È fuori discussione che se il pagamento “tracciato” avviene con bancomat, carta di credito, bonifico, o altri mezzi similari, appoggiati su un conto corrente intestato a chi fruisce della detrazione (anche cointestato con altra persona) non rappresenta un caso dubbio per il fisco, a meno che non si riesca, per qualche altra ragione, a dimostrare che si tratta solo di un pagamento apparentemente rimasto a carico della persona che ha pagato e ricevuto la prestazione medica, in quanto dopo ne ha ricevuto un ristoro equivalente da altra persona. È chiaro che è una cosa difficile da dimostrare che presuppone accertamenti più incisivi che potrebbero non essere convenienti in relazione all’importo da “recuperare”.
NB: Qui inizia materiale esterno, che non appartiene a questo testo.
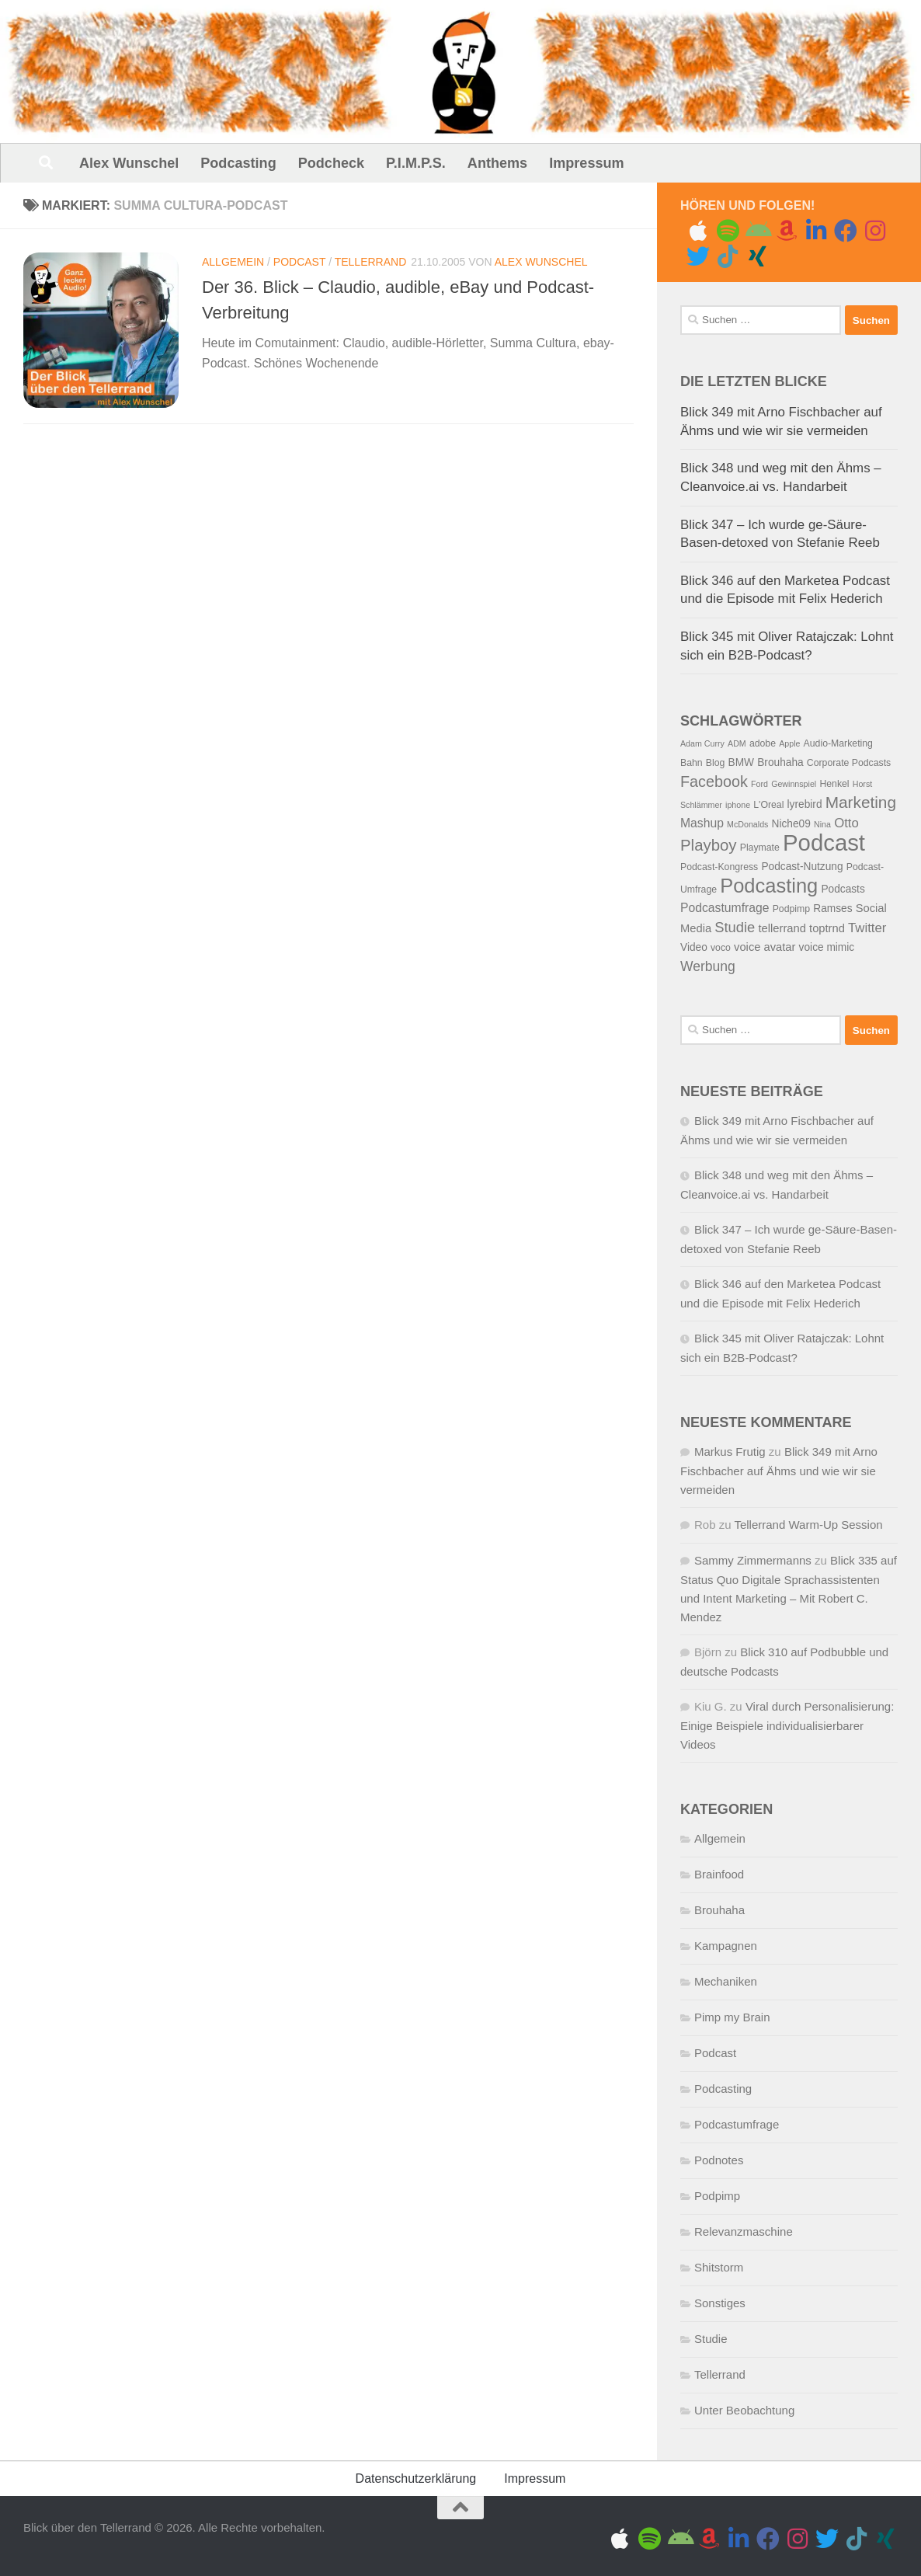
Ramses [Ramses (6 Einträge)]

Nel caso in questione, invece, il fisco aveva un atteggiamento più prudente in quanto già il solo aspetto formale evidenziava un pagamento con bancomat/carta di credito di altra persona estranea o familiare non convivente. Rispetto a precedenti orientamenti più restrittivi si registra, ultimamente, un’importante apertura derivante dalla risposta 484 dell’Agenzia delle Entrate resa in un interpello relativo alla normativa in argomento (articolo 1, comma 679, della legge 27 dicembre 2019, n. 160).
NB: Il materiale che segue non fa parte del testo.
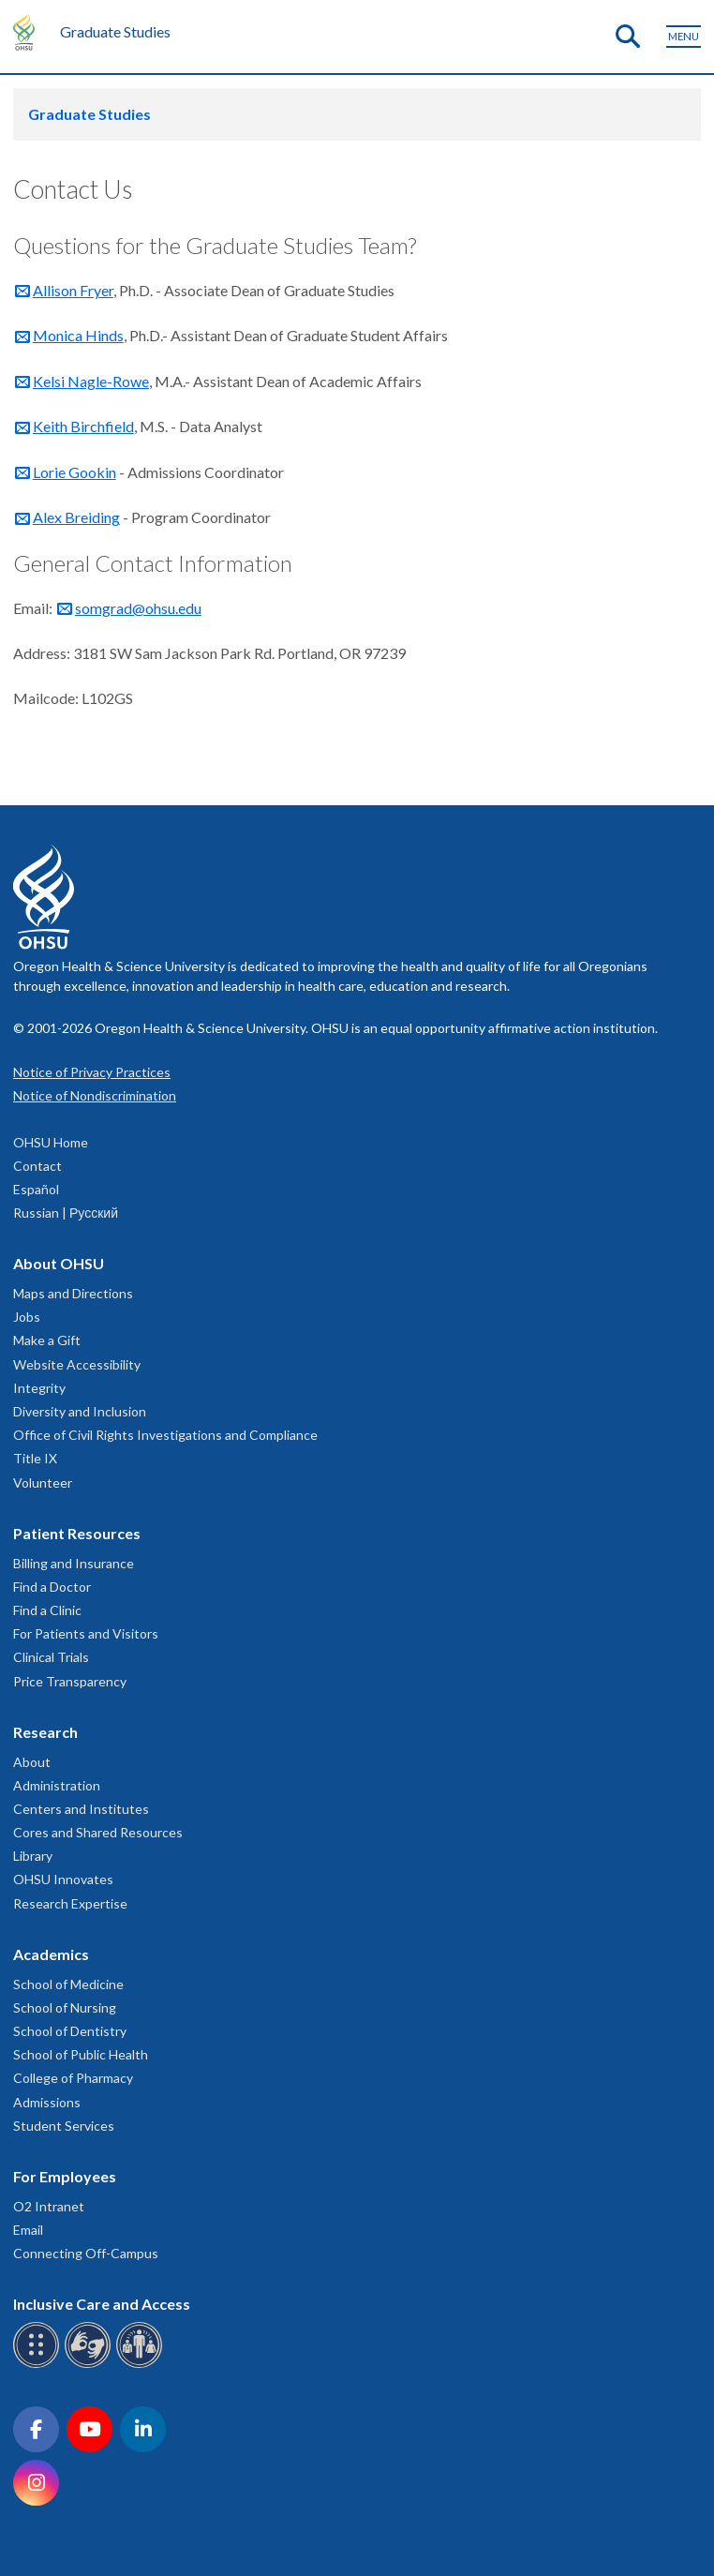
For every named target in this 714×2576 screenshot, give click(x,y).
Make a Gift (47, 1340)
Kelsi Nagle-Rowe (91, 381)
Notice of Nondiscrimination (94, 1095)
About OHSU (58, 1263)
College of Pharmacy (73, 2078)
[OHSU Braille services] (39, 2365)
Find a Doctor (52, 1587)
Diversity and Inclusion (79, 1411)
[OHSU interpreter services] (142, 2365)
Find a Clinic (47, 1610)
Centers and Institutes (81, 1809)
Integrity (39, 1388)
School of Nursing (64, 2007)
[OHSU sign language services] (90, 2365)
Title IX (35, 1458)
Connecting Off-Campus (85, 2253)
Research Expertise (70, 1903)
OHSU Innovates (63, 1879)
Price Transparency (69, 1681)
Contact (37, 1166)
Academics (51, 1954)
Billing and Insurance (73, 1563)
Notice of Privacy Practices (92, 1072)
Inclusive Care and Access (101, 2304)
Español (36, 1189)
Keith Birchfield (83, 426)
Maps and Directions (73, 1293)
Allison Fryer (73, 290)
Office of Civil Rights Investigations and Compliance (165, 1435)
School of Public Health (80, 2054)
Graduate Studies (115, 31)
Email (28, 2230)
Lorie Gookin (74, 472)
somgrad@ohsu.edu (138, 608)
In definitiva, a prescindere dal mezzo di pagamento, la parte che ha ricevuto la prestazione può fruire della detrazione purché sia in grado di dimostrare la modalità di pagamento e attesti che ne abbia sopportato effettivamente l’onere avendo rimborsato, anche per contanti, chi ha pagato per lui con il bancomat.

Infatti nella risposta, che affronta il caso in cui il figlio paga per il genitore che lo rimborsa poi in contanti, si parte dal concetto che non è obbligatorio possedere un mezzo di pagamento del genere.

L’Agenzia precisa che “l’onere possa considerarsi sostenuto dal contribuente al quale è intestato il documento di spesa, non rilevando a tal fine l’esecutore materiale del pagamento, aspetto quest’ultimo che attiene ai rapporti interni fra le parti.

Tuttavia, tenuto conto della ratio della disposizione in esame, occorre assicurare la corrispondenza tra la spesa detraibile per il contribuente ed il pagamento effettuato da un altro soggetto” si ritiene che il contribuente istante possa utilizzare la carta bancomat intestata al figlio per pagare le spese detraibili a lei riferite, per le quali sussiste l’obbligo di tracciabilità, senza perdere il diritto alla detrazione, purché tale onere sia effettivamente sostenuto dal soggetto intestatario il documento di spesa, circostanza nel caso di specie, supportata dalla dichiarazione dell’Istante che riferisce di aver “rimborsato in contanti la spesa sostenuta” al figlio”.